> [Source document]:
It would be a mistake, however, to view Kennedy as a mere doctrinal shift in constitutional law, as radical as that doctrinal shift would be. This case is also the product of the Republican political campaign aimed at restoring public schools’ authority to indoctrinate students with Christianity. The campaign is on the brink of success in the courts because proponents of school prayer have perfected a tactic that reverses the victim and offender.

Today, school officials who coerce students into prayer go on the offensive, claiming that any attempt to halt their efforts at religious coercion is actually persecution of their religious beliefs. Supervisors, lawmakers, and judges who attempt to shield children from being indoctrinated are recast as anti-Christian bigots.

If there were any doubt about this inversion of the First Amendment, the House of Representatives recently decided to dispel it. Late last month, the House was considering a bill to name a federal courthouse in Florida after Joseph W. Hatchett, the first Black man to serve on that state’s Supreme Court.The bipartisan bill was sponsored by Florida’s two Republican senators and backed unanimously by its 27 House members—until, suddenly, it wasn’t.

As the New York Times explained:
With little notice and nothing more than a 23-year-old news clipping, a right-wing, first-term congressman mounted an 11th-hour effort on the House floor to persuade his colleagues that Judge Hatchett, a trailblazing judge who broke barriers as the first Black State Supreme Court justice south of the Mason-Dixon line, was undeserving of being honored.

> [Required task 1]: Can you restate the paragraph beginning "If there were any doubt" from the passage on school prayer as a short list of its main facts?
> [Required task 2]: Will you carry on with the passage on school prayer, picking up right after its final sentence?
You won't need the records that come after the passage on school prayer.

Stored dataset entries:
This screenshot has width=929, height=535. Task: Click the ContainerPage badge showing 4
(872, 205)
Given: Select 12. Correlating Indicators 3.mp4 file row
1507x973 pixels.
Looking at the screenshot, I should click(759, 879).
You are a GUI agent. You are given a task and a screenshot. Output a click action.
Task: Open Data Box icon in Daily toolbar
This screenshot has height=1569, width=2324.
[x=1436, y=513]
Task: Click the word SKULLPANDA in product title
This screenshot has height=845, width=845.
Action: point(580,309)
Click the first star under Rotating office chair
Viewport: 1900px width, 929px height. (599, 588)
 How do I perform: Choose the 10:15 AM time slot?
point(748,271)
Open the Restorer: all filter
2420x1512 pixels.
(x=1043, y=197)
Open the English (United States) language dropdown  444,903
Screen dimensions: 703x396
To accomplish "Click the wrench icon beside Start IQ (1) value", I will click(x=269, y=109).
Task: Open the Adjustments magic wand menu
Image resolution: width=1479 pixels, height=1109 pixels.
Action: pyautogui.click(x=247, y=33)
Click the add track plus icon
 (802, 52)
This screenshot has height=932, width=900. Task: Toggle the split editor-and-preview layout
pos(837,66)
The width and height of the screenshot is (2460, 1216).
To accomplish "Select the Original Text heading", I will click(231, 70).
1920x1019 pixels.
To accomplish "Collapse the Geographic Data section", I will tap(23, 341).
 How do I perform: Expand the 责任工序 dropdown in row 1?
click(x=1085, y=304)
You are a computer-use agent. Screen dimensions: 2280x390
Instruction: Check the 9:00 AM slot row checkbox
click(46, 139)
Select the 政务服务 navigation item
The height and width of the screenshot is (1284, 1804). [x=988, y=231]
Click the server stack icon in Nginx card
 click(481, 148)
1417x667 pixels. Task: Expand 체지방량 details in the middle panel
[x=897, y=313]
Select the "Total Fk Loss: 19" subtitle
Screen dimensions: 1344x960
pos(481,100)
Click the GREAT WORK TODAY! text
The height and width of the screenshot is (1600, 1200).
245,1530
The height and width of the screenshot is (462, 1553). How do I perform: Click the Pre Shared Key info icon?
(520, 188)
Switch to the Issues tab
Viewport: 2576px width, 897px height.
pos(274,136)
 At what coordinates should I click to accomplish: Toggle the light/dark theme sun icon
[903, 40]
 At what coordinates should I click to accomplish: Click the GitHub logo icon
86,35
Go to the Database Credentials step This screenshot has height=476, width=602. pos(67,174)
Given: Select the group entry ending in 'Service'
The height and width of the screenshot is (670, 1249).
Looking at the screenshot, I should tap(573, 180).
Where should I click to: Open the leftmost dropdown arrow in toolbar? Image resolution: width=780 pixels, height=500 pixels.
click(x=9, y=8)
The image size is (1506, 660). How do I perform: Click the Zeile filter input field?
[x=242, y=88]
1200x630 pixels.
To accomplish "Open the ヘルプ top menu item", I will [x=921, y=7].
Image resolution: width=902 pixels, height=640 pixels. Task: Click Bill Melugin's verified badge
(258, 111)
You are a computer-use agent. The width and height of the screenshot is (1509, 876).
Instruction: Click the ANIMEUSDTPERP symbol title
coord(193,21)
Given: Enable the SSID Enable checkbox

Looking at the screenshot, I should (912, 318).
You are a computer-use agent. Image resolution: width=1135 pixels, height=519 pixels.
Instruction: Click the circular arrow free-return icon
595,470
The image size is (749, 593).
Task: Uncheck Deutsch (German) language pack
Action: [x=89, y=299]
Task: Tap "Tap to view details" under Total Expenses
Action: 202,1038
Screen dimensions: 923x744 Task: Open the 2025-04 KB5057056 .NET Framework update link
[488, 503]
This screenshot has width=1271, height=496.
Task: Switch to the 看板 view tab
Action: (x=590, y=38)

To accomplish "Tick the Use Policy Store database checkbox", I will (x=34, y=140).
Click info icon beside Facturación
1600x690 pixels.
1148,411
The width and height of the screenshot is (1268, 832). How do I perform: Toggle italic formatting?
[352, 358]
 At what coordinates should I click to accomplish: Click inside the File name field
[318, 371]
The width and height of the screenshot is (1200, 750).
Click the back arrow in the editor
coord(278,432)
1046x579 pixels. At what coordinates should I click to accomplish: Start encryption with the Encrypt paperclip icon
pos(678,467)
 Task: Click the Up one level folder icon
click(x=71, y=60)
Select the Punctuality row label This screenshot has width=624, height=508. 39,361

> [Task answer 1]:
- The House of Representatives recently dispelled any doubt about this inversion of the First Amendment.
- Late last month, the House considered a bill to name a federal courthouse in Florida after Joseph W. Hatchett, the first Black man to serve on that state's Supreme Court.
- The bill was bipartisan, sponsored by Florida's two Republican senators, and backed unanimously by its 27 House members, until suddenly it wasn't.

> [Task answer 2]:
The 23-year-old news clipping? It was a brief account of a decision Hatchett had written in 1999 as a judge on the 11th U.S. Circuit Court of Appeals. His opinion struck down a policy allowing student-approved prayers at public school graduation ceremonies in Florida as a violation of the First Amendment’s establishment clause. Republican Rep. Andrew Clyde of Georgia, disgusted by this outcome, circulated the article to every Republican member of the House ostensibly under the theory that they should be aware of Hatchett’s alleged anti-religious animus before honoring his memory with a courthouse.

In reality, the pioneering Hatchett—an army veteran who faced racial segregation when he took the bar in 1959—ruled in that fashion because he was obligated to. Ample Supreme Court precedent, most notably the 1992 decision Lee v. Weisman, barred sectarian prayer in public schools. In 2000, SCOTUS would also vindicate Hatchett in Santa Fe Independent School District v. Doe, a 6–3 decision holding that a school district policy allowing even student-led prayer at football games violated the constitutional separation of church and state.

This vindication didn’t matter. To Clyde and many of his Republican colleagues, applying precedent that limited school prayer was an unforgivable sin that marred an entire legacy. So unforgivable, in fact, that it disqualifies Hatchett from respect and commemoration as a civil rights hero who broke down racial barriers at every turn in his long career, desegregating two different courts in the Deep South.

How did we get here? To start, we have to turn back to Kennedy, a case that clarifies, with depressing topicality, the vilification of Judge Hatchett. Joe Kennedy was a football coach in Washington state who led explicitly religious prayer circles with students at the 50-yard line after games. When the school district discovered this conduct in 2015, it repeatedly sought to accommodate his beliefs, asking him to pray in a less public location to avoid conveying the school’s endorsement of his beliefs. Kennedy refused, instead hiring lawyers at the far-right First Liberty Institute to threaten the school with a lawsuit.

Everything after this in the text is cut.